* Exercise prompt *
Retype, exactly as they appear below, the lines between the line holding "900 Geschichte (69, 2122)" and the line holding "490 Andere Sprachen (80, 1015)", both ends included.

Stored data
......

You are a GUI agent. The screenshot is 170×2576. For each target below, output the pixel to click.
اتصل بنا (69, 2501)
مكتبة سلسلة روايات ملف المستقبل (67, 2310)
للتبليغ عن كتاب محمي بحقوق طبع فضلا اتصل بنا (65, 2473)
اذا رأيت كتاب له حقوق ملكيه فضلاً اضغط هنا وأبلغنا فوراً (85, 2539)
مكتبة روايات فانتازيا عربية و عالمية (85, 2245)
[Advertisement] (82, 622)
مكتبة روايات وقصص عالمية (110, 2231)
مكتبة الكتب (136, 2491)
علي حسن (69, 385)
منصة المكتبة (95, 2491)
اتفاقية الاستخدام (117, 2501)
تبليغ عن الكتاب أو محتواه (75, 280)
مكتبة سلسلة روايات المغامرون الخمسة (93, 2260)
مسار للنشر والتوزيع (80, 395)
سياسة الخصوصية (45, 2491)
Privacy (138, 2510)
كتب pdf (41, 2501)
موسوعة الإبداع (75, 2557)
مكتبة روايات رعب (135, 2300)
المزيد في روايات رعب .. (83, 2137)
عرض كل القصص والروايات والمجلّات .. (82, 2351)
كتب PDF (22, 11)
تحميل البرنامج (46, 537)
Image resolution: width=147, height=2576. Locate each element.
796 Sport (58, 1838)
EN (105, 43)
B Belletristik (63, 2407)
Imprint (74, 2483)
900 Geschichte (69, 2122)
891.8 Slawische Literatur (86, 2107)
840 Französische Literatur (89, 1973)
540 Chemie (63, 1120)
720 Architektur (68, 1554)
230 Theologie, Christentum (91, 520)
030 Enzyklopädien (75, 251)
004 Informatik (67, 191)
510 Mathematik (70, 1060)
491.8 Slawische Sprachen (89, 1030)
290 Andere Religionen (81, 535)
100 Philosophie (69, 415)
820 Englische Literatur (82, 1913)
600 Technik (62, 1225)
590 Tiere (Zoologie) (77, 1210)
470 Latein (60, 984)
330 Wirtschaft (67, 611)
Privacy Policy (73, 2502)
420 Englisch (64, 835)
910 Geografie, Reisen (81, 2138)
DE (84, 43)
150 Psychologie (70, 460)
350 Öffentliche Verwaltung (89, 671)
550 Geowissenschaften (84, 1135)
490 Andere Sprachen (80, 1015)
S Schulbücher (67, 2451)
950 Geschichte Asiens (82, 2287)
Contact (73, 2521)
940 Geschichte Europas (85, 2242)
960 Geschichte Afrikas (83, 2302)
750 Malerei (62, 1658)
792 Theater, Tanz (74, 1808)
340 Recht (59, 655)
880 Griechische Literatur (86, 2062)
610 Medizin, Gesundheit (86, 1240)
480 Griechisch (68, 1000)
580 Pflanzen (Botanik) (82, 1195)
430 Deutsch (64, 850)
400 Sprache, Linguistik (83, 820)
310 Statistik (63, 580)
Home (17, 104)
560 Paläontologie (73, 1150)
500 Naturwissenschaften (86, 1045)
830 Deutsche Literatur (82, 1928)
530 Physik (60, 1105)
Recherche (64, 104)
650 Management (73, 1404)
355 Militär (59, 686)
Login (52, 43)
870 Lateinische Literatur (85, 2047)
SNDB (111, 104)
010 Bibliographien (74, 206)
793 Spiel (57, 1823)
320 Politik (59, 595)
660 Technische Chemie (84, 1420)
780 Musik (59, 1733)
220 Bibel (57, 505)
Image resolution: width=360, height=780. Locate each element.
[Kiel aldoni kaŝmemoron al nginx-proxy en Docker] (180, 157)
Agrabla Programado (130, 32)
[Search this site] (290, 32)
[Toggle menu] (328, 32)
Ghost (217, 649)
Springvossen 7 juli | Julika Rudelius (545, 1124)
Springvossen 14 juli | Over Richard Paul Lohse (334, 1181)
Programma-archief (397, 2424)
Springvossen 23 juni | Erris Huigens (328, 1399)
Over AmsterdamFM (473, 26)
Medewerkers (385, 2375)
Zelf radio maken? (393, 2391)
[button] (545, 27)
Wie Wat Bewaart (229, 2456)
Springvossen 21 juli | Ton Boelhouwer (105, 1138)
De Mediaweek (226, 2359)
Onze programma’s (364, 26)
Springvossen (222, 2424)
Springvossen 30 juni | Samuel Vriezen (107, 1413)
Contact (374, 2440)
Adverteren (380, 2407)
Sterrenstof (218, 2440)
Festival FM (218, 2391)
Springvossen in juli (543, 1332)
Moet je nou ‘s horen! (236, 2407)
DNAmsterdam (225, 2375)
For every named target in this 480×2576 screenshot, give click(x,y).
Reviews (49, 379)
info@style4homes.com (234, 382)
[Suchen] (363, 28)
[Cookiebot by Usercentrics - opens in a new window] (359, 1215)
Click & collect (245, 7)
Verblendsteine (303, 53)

......

* Reply *
900 Geschichte (69, 2122)
891.8 Slawische Literatur (86, 2107)
840 Französische Literatur (89, 1973)
540 Chemie (63, 1120)
720 Architektur (68, 1554)
230 Theologie, Christentum (91, 520)
030 Enzyklopädien (75, 251)
004 Informatik (67, 191)
510 Mathematik (70, 1060)
491.8 Slawische Sprachen (89, 1030)
290 Andere Religionen (81, 535)
100 Philosophie (69, 415)
820 Englische Literatur (82, 1913)
600 Technik (62, 1225)
590 Tiere (Zoologie) (77, 1210)
470 Latein (60, 984)
330 Wirtschaft (67, 611)
Privacy Policy (73, 2502)
420 Englisch (64, 835)
910 Geografie, Reisen (81, 2138)
DE (84, 43)
150 Psychologie (70, 460)
350 Öffentliche Verwaltung (89, 671)
550 Geowissenschaften (84, 1135)
490 Andere Sprachen (80, 1015)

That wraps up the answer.